The Commerce Commission’s investigation also found that Budget Loans misrepresented, in contracts, settlement statements, notices and letters sent to some debtors, that Budget Loans was entitled to continue to charge interest and fees after it had repossessed and sold consumer goods and applied the proceeds to the outstanding balance of the debt.
However, the Credit (Repossession) Act 1997 allows creditors to only recover the balance still outstanding and prohibits further interest and fees from being charged after the sale of a security item. Budget Loans also misled consumers as to its rights under the Personal Property Securities Act 1999. In some instances Budget Loans required debtors to secure loans against ‘all present and after acquired property’ – this clause is known in the industry as an APAAP clause.
However, the Personal Property Securities Act requires that the debtor must specifically identify which after acquired property is to be subject to the security interest and that a creditor may only repossess that identified property. Budget Loans misled some debtors by claiming it had the right to repossess all personal properties of these debtors by virtue of the APAAP clause, including property that the debtor had not specifically identified.
“Consumer legislation such as the Credit (Repossession) Act and the Credit Contracts and Consumer Finance Act provide important protection to lenders and borrowers alike. All lenders need to ensure that their business practices and contracts comply with the relevant consumer legislation, as failure to do so means businesses run the risk of breaching the Fair Trading Act,” said Graham Gill.

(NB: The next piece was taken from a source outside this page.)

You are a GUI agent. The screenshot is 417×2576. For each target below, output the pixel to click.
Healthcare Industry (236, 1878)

Budget Loans has reversed or refunded over $400,000 of the approximately $500,000 of overcharged interest and fees. The company has agreed to reverse or refund the remainder of the overcharged interest and fees as well. The Court recognised this reparation in setting a fine for the offending.
During the Commission’s investigation Budget Loans also voluntarily reversed or refunded an additional $571,000 to its debtors in relation to credit fees that were not the subject of the current charges.
The Fair Trading Act Section 13 (i) False [or misleading] representations No person shall, in trade, in connection with the supply or possible supply of goods or services or with the promotion by any means of the supply or use of goods or services,— Make a false or misleading representation concerning the existence, exclusion, or effect of any condition, warranty, guarantee, right, or remedy.
Budget Loans Limited is a limited liability company, incorporated in November 2004. Budget Loans provides finance for consumers who might otherwise have difficulty accessing credit due to poor past credit history or limited financial resources. Budget Loans is a wholly owned subsidiary of Cynotech Finance Group Limited, which in turn is owned by Cynotech Holdings Limited.
Cynotech Holdings Limited is a NZX listed company which owns a number of subsidiaries involved in finance (commercial and consumer), food manufacturing, satellite communication and corporate advisory services.
In November 2006 Cynotech Holdings Limited acquired the loan book of National Finance 2000 Limited (NFL) for $7.7 million. The loans were initially managed by Budget Loans Limited and in December 2006 Cynotech Holdings Limited arranged to have the loans assigned to the Budget Loans Limited. Budget Loans Limited also entered into consumer credit contracts on its own behalf.